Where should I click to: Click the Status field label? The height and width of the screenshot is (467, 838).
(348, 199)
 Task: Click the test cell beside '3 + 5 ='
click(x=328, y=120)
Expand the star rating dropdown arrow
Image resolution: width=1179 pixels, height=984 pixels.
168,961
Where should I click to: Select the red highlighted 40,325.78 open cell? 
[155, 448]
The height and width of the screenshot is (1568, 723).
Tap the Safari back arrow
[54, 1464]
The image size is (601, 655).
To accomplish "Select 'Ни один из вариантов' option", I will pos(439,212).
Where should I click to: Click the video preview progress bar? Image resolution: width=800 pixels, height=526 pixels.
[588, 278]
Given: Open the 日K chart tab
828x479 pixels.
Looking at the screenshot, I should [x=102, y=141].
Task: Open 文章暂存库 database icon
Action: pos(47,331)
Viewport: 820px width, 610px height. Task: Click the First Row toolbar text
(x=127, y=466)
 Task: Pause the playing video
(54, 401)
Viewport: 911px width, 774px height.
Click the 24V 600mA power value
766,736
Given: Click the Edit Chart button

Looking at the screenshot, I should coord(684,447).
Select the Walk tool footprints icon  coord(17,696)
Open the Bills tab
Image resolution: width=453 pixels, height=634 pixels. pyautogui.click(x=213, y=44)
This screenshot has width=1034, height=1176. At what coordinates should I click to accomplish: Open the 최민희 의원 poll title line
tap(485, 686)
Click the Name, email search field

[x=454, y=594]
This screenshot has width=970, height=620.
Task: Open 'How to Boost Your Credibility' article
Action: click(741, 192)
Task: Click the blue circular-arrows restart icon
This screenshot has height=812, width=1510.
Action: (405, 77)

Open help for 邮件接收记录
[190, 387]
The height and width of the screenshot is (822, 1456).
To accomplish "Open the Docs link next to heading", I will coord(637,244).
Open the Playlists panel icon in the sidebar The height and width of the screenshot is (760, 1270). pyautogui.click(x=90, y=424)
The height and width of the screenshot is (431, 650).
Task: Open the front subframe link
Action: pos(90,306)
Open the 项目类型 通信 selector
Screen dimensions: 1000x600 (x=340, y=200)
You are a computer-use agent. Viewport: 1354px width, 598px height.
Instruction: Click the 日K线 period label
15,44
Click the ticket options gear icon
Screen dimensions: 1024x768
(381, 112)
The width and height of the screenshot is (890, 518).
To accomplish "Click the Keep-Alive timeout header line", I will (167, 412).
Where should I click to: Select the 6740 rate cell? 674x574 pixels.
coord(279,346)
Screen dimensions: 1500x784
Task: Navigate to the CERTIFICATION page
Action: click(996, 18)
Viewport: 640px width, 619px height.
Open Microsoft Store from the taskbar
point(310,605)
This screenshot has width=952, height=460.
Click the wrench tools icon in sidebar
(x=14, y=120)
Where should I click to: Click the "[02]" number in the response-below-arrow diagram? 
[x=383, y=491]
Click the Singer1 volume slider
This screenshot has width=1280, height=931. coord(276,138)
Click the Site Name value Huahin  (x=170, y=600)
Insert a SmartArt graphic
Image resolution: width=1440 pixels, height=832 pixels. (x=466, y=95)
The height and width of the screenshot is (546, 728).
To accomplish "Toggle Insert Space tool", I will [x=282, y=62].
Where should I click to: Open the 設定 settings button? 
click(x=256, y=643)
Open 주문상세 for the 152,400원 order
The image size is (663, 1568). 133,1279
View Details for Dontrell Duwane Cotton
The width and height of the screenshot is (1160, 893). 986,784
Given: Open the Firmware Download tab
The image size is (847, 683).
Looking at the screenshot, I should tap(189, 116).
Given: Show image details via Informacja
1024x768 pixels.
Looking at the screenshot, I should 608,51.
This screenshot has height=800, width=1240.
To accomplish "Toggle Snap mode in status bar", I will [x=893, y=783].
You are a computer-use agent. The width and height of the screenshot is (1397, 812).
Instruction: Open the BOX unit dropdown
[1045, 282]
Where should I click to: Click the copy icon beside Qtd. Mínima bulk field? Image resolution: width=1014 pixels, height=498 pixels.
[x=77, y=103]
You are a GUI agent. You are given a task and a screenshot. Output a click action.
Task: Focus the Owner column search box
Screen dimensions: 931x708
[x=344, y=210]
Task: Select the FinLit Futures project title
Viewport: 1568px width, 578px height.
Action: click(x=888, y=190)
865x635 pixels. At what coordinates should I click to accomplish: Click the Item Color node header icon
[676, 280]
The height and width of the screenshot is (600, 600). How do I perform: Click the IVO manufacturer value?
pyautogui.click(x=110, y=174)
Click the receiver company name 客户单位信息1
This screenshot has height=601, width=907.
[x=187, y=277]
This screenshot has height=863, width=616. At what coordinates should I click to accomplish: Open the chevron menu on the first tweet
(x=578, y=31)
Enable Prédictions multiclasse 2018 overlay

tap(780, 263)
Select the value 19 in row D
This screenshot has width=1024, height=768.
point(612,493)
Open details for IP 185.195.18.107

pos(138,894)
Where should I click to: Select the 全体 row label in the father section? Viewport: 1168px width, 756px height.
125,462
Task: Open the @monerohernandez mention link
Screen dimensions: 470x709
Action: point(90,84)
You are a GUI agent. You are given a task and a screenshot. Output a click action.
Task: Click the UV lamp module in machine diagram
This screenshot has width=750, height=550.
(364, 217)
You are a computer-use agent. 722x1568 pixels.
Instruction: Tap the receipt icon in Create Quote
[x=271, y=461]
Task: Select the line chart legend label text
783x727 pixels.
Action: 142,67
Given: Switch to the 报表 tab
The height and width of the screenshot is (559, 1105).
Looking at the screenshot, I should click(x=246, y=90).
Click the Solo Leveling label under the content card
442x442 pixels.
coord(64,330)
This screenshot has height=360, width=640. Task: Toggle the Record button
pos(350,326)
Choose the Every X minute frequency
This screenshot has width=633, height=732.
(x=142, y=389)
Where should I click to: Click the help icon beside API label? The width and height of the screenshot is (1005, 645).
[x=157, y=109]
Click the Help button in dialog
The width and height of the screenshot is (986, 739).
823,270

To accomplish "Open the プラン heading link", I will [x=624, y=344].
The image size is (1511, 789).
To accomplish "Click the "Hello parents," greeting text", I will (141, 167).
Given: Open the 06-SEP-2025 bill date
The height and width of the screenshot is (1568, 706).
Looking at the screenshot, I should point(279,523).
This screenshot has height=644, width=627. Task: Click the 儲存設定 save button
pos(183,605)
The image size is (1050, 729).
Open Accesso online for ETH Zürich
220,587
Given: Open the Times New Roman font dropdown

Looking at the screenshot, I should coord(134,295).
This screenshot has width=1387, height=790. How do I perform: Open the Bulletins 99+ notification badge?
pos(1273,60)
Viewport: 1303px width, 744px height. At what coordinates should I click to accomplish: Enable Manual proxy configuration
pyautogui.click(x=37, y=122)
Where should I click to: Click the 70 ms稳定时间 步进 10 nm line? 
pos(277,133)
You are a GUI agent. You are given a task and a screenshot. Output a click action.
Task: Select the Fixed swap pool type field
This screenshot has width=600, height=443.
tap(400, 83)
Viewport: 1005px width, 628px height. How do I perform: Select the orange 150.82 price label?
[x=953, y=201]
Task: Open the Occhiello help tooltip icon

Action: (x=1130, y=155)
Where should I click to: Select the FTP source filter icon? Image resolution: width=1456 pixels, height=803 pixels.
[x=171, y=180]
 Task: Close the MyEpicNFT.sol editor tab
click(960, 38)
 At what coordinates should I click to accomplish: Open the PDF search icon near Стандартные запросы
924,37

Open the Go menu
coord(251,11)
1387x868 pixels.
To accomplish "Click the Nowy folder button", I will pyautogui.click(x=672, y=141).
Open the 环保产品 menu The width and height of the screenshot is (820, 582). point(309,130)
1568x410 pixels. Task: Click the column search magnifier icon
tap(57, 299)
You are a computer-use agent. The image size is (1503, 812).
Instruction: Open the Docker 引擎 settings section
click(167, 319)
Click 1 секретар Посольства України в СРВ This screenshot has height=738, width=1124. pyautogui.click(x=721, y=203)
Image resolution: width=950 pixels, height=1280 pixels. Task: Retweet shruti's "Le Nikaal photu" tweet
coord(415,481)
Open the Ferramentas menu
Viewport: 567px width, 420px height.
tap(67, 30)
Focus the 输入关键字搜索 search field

*Your instructions*
Where in the records does the string "computer" appear? Copy every line that has it.

*Reply*
You are a computer-use agent. Viewport: 1354px width, 598px height.
You are a computer-use agent. The width and height of the screenshot is (1397, 812).
You are a computer-use agent. 722x1568 pixels.
You are a computer-use agent. The image size is (1503, 812).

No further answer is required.